▸ Assignment:
Print each of the records below, leaving every word as it is.

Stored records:
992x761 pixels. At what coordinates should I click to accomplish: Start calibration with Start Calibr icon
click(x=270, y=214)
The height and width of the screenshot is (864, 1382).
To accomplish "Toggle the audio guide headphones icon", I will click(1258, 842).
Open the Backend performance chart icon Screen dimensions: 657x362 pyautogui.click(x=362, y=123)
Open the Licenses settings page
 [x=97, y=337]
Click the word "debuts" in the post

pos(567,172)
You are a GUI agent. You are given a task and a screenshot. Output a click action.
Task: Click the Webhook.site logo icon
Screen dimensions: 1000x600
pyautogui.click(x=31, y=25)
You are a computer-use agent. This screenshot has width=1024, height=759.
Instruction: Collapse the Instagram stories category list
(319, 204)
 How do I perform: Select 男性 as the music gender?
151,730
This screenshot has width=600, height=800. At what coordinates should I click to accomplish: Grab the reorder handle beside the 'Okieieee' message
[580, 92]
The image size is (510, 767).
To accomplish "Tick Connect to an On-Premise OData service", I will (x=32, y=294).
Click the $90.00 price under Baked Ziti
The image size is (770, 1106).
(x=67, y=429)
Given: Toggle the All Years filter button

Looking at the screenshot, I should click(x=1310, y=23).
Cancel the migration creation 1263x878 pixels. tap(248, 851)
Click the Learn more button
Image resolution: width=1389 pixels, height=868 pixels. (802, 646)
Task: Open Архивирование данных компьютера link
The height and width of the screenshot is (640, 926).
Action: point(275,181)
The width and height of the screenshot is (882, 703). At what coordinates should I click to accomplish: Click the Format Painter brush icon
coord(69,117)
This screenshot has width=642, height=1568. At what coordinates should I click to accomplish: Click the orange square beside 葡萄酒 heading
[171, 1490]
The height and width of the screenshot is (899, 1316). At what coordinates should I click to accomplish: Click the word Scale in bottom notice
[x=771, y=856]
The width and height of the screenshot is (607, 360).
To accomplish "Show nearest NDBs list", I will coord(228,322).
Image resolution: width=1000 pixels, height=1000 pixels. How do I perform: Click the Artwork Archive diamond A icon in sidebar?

▸ Response area:
992x761 pixels. At what coordinates should I click to accomplish: Start calibration with Start Calibr icon
click(x=270, y=214)
The height and width of the screenshot is (864, 1382).
To accomplish "Toggle the audio guide headphones icon", I will click(1258, 842).
Open the Backend performance chart icon Screen dimensions: 657x362 pyautogui.click(x=362, y=123)
Open the Licenses settings page
 [x=97, y=337]
Click the word "debuts" in the post

pos(567,172)
You are a GUI agent. You are given a task and a screenshot. Output a click action.
Task: Click the Webhook.site logo icon
Screen dimensions: 1000x600
pyautogui.click(x=31, y=25)
You are a computer-use agent. This screenshot has width=1024, height=759.
Instruction: Collapse the Instagram stories category list
(319, 204)
 How do I perform: Select 男性 as the music gender?
151,730
This screenshot has width=600, height=800. At what coordinates should I click to accomplish: Grab the reorder handle beside the 'Okieieee' message
[580, 92]
The image size is (510, 767).
To accomplish "Tick Connect to an On-Premise OData service", I will (x=32, y=294).
Click the $90.00 price under Baked Ziti
The image size is (770, 1106).
(x=67, y=429)
Given: Toggle the All Years filter button

Looking at the screenshot, I should click(x=1310, y=23).
Cancel the migration creation 1263x878 pixels. tap(248, 851)
Click the Learn more button
Image resolution: width=1389 pixels, height=868 pixels. (802, 646)
Task: Open Архивирование данных компьютера link
The height and width of the screenshot is (640, 926).
Action: point(275,181)
The width and height of the screenshot is (882, 703). At what coordinates should I click to accomplish: Click the Format Painter brush icon
coord(69,117)
This screenshot has width=642, height=1568. At what coordinates should I click to accomplish: Click the orange square beside 葡萄酒 heading
[171, 1490]
The height and width of the screenshot is (899, 1316). At what coordinates should I click to accomplish: Click the word Scale in bottom notice
[x=771, y=856]
The width and height of the screenshot is (607, 360).
To accomplish "Show nearest NDBs list", I will coord(228,322).
Image resolution: width=1000 pixels, height=1000 pixels. How do I perform: Click the Artwork Archive diamond A icon in sidebar?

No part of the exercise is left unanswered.